日中経済対話「自由貿易の重要性」確認 8年ぶり開催で来月の首脳会談に弾み(SankeiBiz)



 日中両政府は16日、貿易や投資など経済課題を議論する閣僚級の「日中ハイレベル経済対話」を東京都内で開いた。米国と中国の貿易摩擦が激しくなる中、日中は自由貿易体制の強化が重要との認識で一致した。日中韓3カ国による自由貿易協定(FTA)と東アジア地域包括的経済連携協定(RCEP)の交渉を加速させる方針でも合意。5月に予定する日中韓首脳会談に向け、経済連携で弾みを付ける。日中の経済対話は2010年8月の北京以来、約8年ぶり。

 会談の冒頭、共同議長を務めた河野太郎外相は、世界経済での日中の役割が増しているとした上で「視点を新たにし、協力と連携の在り方を考えていく必要がある」と述べた。

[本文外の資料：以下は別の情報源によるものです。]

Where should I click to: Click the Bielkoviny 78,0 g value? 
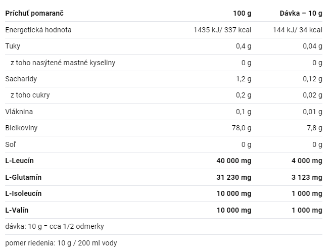pos(242,128)
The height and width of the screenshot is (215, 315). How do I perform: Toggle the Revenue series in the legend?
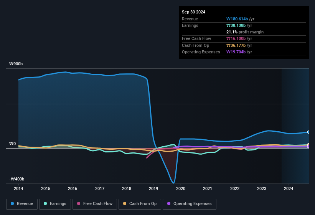click(22, 204)
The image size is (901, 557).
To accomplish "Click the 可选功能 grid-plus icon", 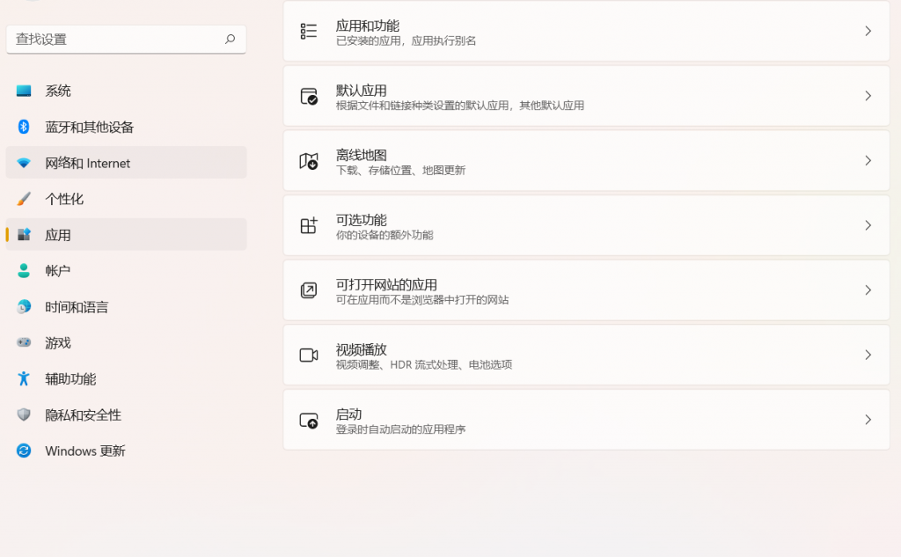I will (309, 226).
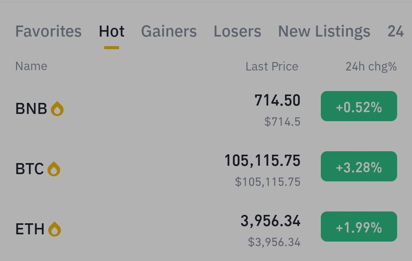This screenshot has height=261, width=412.
Task: Open the partially visible 24 tab
Action: 396,31
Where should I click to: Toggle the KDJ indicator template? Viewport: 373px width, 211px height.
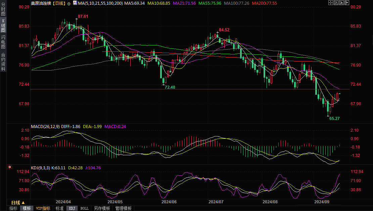pos(72,208)
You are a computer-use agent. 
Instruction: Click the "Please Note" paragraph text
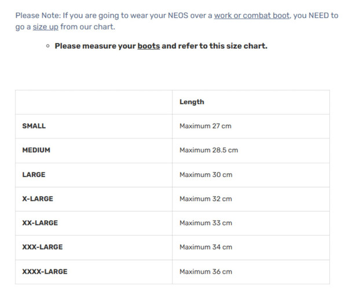(110, 16)
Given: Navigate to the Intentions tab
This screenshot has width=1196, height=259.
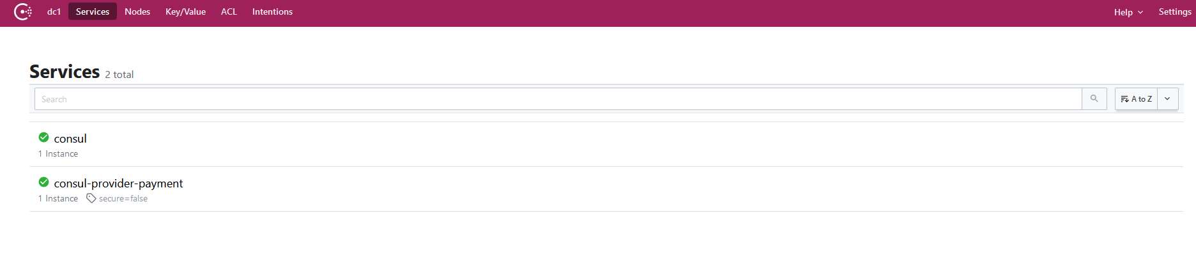Looking at the screenshot, I should coord(272,12).
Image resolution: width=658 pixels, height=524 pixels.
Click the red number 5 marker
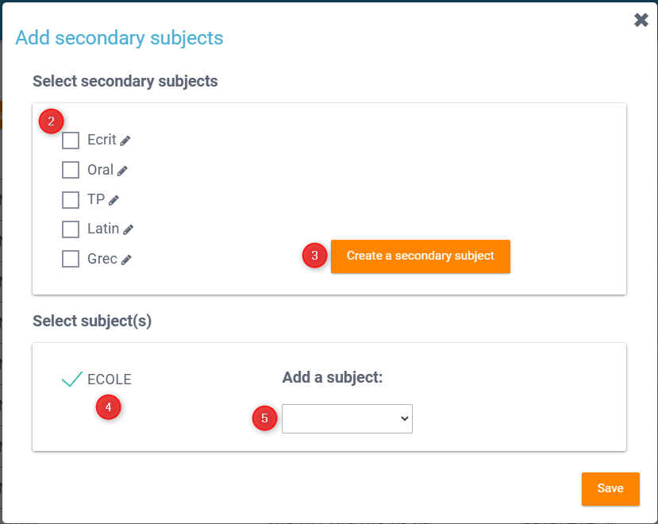[x=265, y=418]
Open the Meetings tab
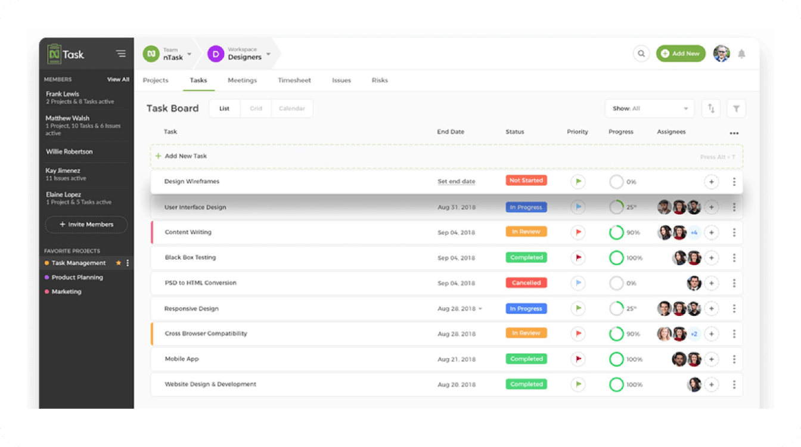Screen dimensions: 801x447 tap(242, 80)
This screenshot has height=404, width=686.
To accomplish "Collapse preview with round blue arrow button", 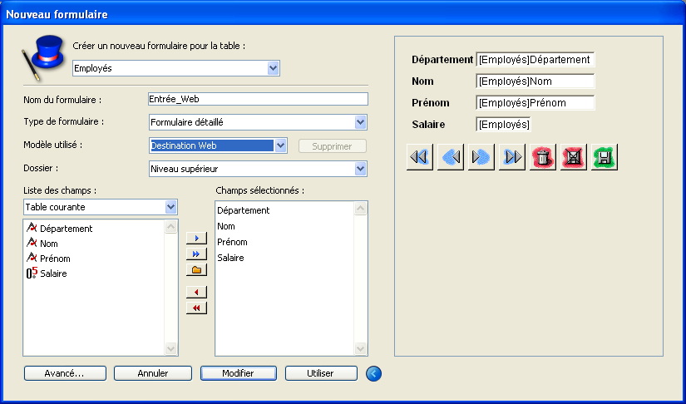I will click(373, 373).
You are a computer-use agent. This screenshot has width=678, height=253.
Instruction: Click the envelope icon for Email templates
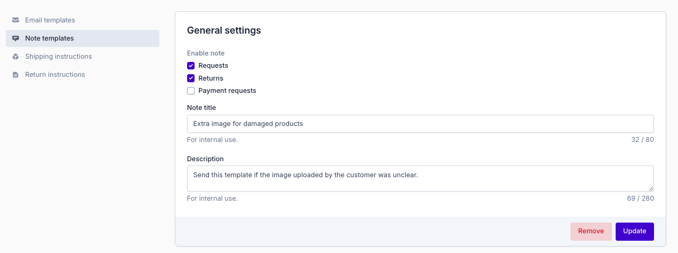coord(15,20)
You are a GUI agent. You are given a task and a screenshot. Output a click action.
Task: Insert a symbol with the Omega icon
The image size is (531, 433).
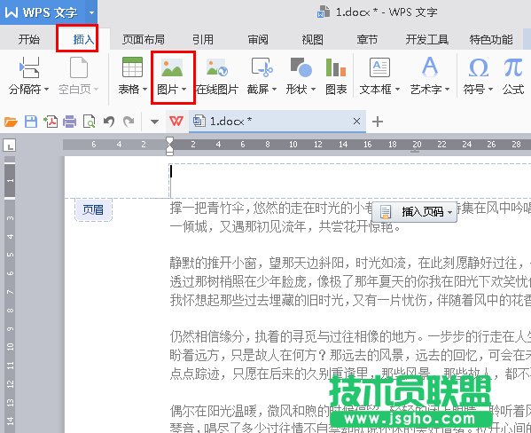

中国側の議長を務めた王毅国務委員兼外相は、中国が進める現代版シルクロード経済圏構想「一帯一路」などで日本側と「対話を深めたい」と強調した。

 河野外相は会談終了後に記者団に対し、「貿易戦争を引き起こすことは、国際経済の繁栄に影響があるとの認識を(中国と)共有している」と述べた。

 だが、そもそも米中の貿易摩擦は、鉄鋼の過剰生産や知的財産侵害といった中国による不公正な貿易も原因だ。日本側は会談の中で問題を指摘し、中国側は過剰生産の解消や知的財産の保護に向けた取り組みを説明したという。

 中国が進める「一帯一路」では中国側が現状や考え方を説明。これに対し日本側は、安倍晋三首相の外交指針「自由で開かれたインド太平洋戦略」と相互連携できるとの考えを示し、第3国での経済協力を進める方針を確認した。

 日中は「今後も対話を継続させる」(外務省)との認識で一致。次回の経済対話は来年に中国で開き、その後も年1回程度のペースで開催する予定だ。